A decisão do Conselho Monetário Nacional de endurecer as regras para os Regimes Próprios de Previdência Social (RPPS) — anunciada após a liquidação do Banco Master — entrou em vigor em fevereiro e tem efeito imediato: na prática, a maioria dos fundos públicos só pode aplicar em títulos públicos soberanos. Os RPPS administram cerca de R$ 365 bilhões, mas apenas 176 dos 2.133 fundos estão hoje autorizados a investir fora da dívida pública, e critérios de governança que permitiriam diversificação são atendidos por cerca de 8% das entidades.

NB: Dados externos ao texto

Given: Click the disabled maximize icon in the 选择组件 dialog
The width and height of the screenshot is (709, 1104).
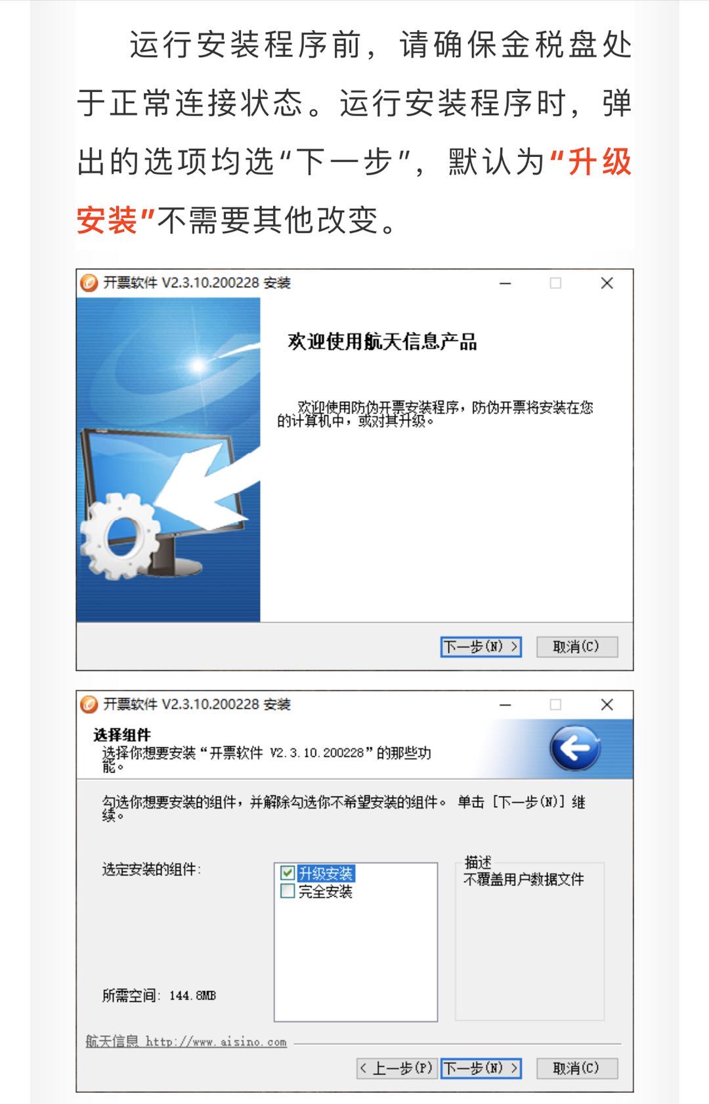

Fontes do mercado ouvidas por este portal afirmam que a rapidez e a severidade das medidas surpreenderam o setor. A revisão regulatória foi aprovada em dezembro, poucos dias após a liquidação do Master pelo Banco Central — episódio que, embora não considerado sistêmico, expôs a forte concentração de risco de vários fundos em ativos da instituição e levantou dúvidas sobre políticas e controles internos. Entre os profissionais há consenso de que mudanças eram necessárias, mas também críticas de que o governo foi além do sinalizado, reduzindo abruptamente o leque de ativos elegíveis.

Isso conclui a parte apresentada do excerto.